What the $129 includes
- The trip to your home anywhere in our Bay Area service area — no separate mileage or "zone" surcharge.
- A full diagnostic. We inspect the springs, cables, rollers, tracks, hinges, opener, and safety sensors, and test the door's balance — not just the one part you called about.
- Minor adjustments on the spot. If the fix is a quick alignment, a tightened bolt, a sensor realignment, or a force/limit adjustment, that's often handled within the visit.
- A written, upfront quote for anything bigger, with the price locked before any work begins.
What costs extra (and why)
The service call covers diagnosis and labor to assess — it doesn't include parts or major repair labor, because those vary by what's actually wrong. Common add-ons:
| Repair | Typical installed range* |
|---|---|
| Spring replacement | $150–$450 |
| Cable replacement | $150–$300 |
| Roller replacement (set) | $120–$250 |
| Opener repair | $150–$400 |
| New opener installed | $400–$700 |
*Indicative 2026 Bay Area ranges; your exact price is quoted on-site. Full detail in our garage door price guide.

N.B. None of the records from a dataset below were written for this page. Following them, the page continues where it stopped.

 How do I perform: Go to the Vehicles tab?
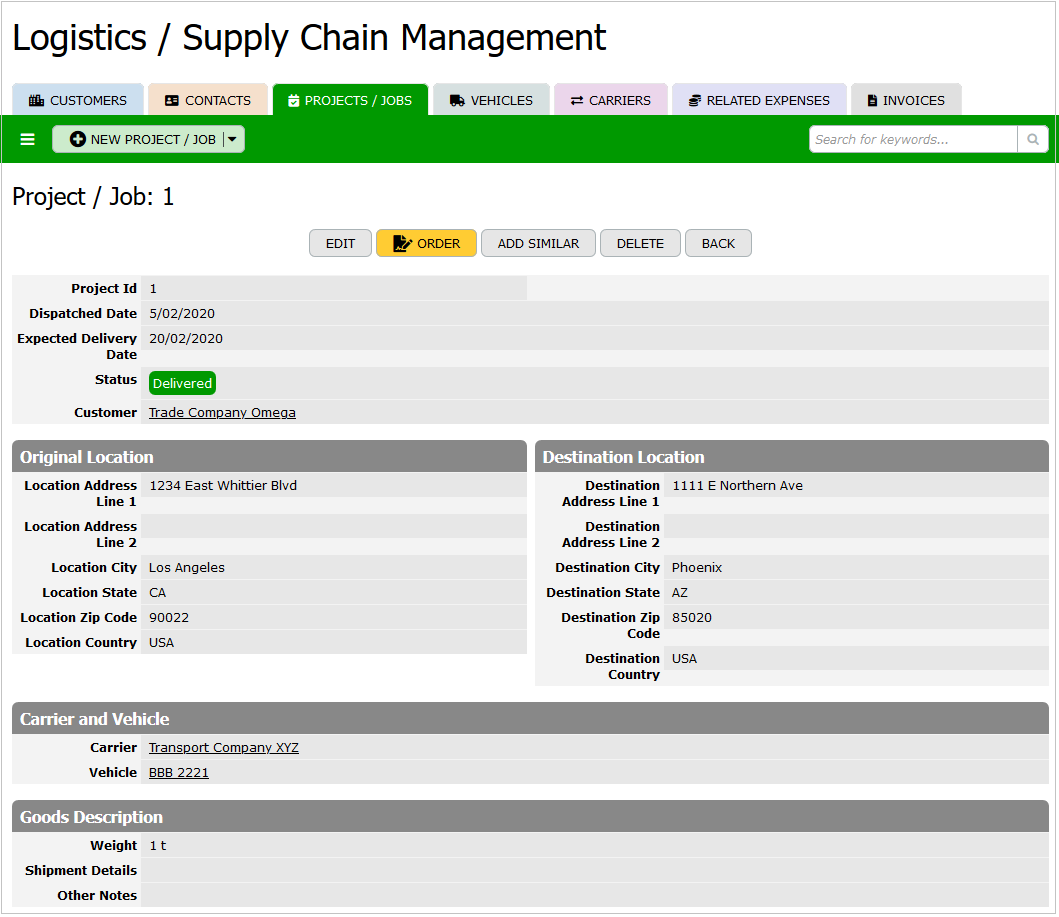491,100
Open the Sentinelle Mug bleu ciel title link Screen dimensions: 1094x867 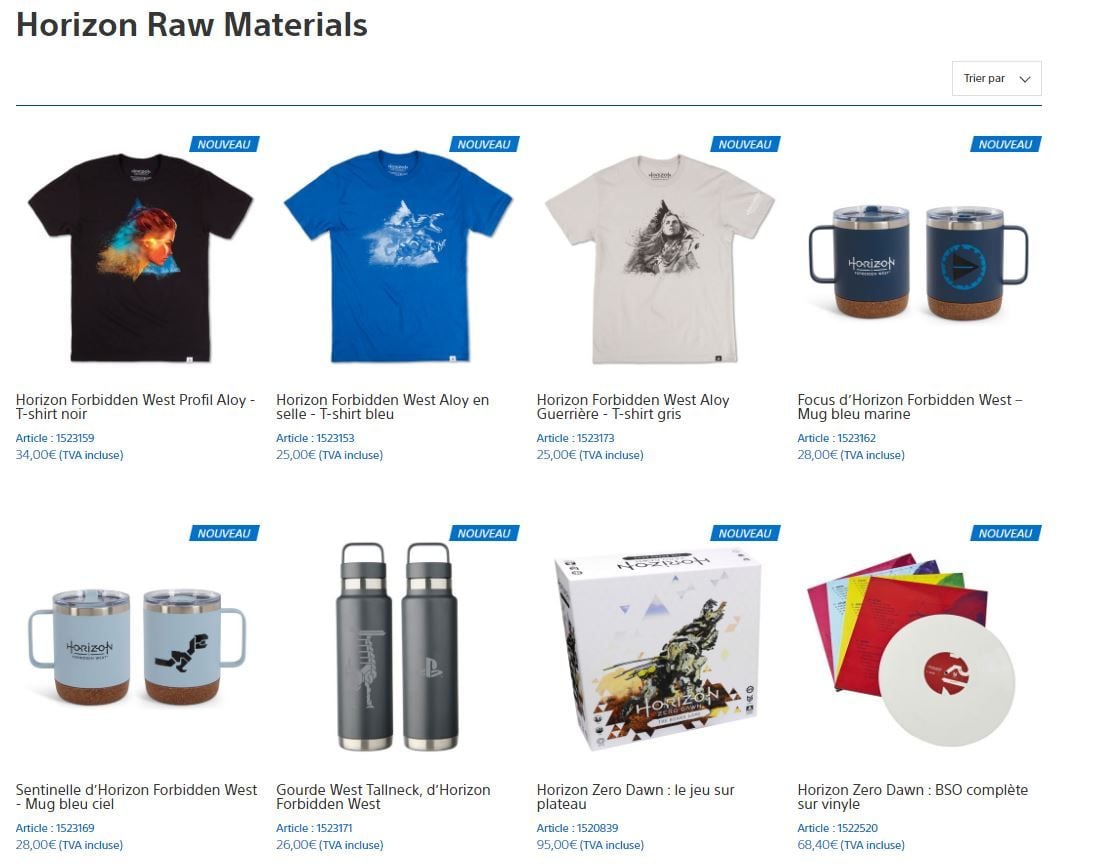pyautogui.click(x=137, y=797)
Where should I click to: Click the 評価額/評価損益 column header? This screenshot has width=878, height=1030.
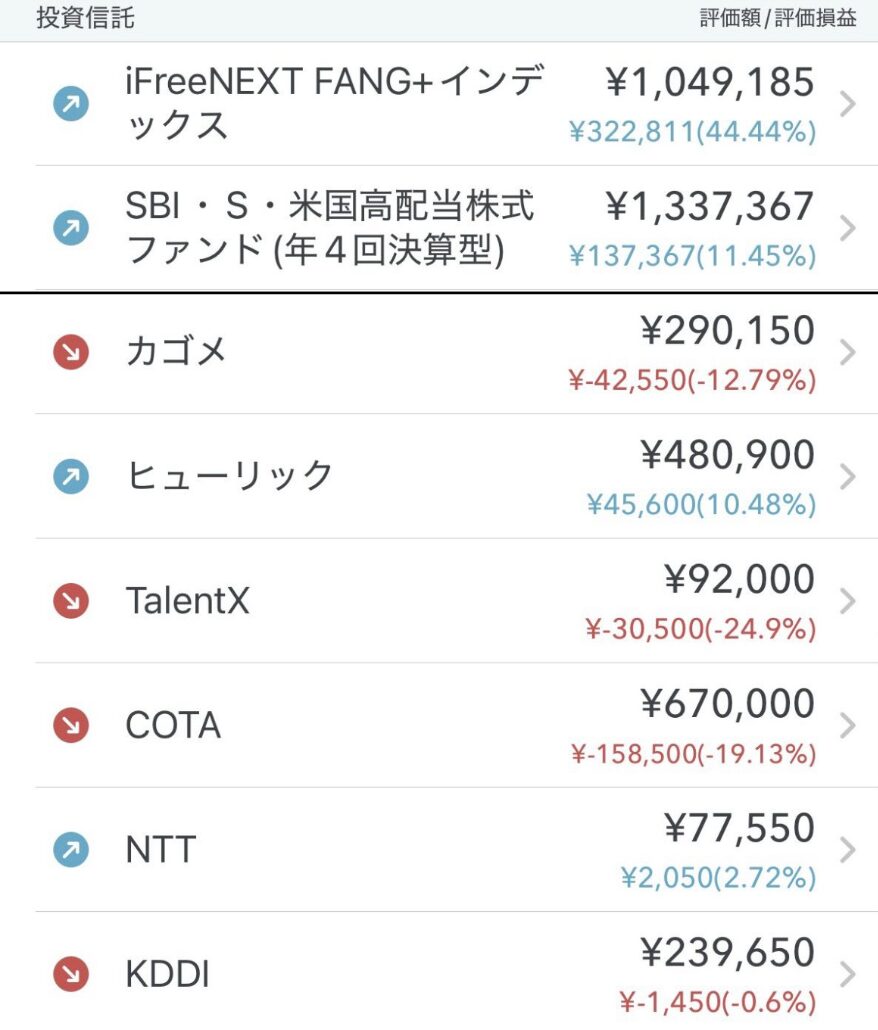click(x=778, y=18)

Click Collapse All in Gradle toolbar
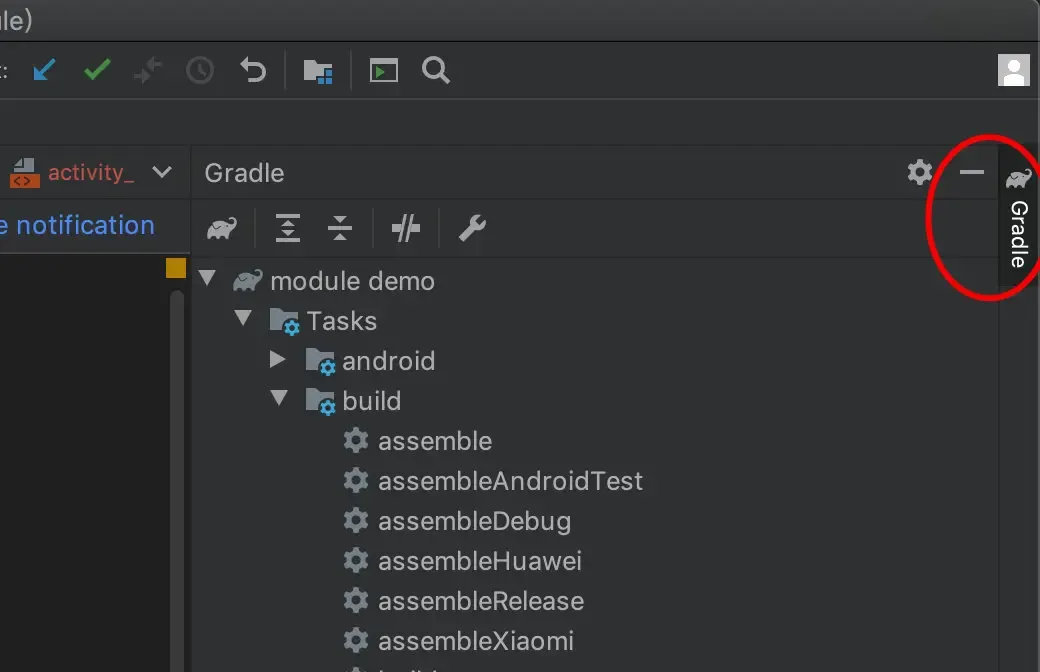[x=340, y=229]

In many cases the $129 is credited toward the repair if you proceed — ask when you book.
How we price: no upsells, no surprises
Our rule is simple: you approve an exact price before we touch anything. We don't invent problems, we don't push a new door when a $20 roller will do, and we don't add fees at the end. If we recommend replacing both springs or upgrading a 20-year-old opener, we'll explain why and show you the option to decline. That's how we've built our reputation across San Francisco and the Bay Area.
The "free service call" gotcha to watch for
A "$0 service call" or "free estimate" sounds better than $129 — until you read how it's recouped. Free-call operators often inflate the parts or labor price to cover the trip, quote only after a high-pressure inspection, or advertise a low spring price and add charges on-site. A transparent, modest diagnostic fee with an upfront written quote almost always costs less in the end. Always ask: "Is the quoted price final and in writing before work starts?"
Frequently asked questions
Is the $129 service call charged even if I don't get a repair?
The $129 covers our trip and full diagnostic, so it applies whether or not you proceed. But if you go ahead with a repair, it's typically credited toward the job — so in practice most customers don't pay it on top. We'll confirm that when you book.
Do you charge extra for evenings, weekends, or emergencies?
We're open 24/7 and quote the price upfront for any time slot, so you'll always know the cost before we start. Ask about after-hours pricing when you call.
Will you give me a price over the phone?
We can give ballpark ranges over the phone (and you'll find them in our price guide), but an exact price requires seeing the door — that's what the diagnostic is for. The on-site quote is always firm and in writing before any work.
What if I just need a quick adjustment?
Minor adjustments — sensor alignment, limit/force settings, tightening hardware — are often handled within the service call itself at no extra charge. If it turns out to need parts, we'll quote that first.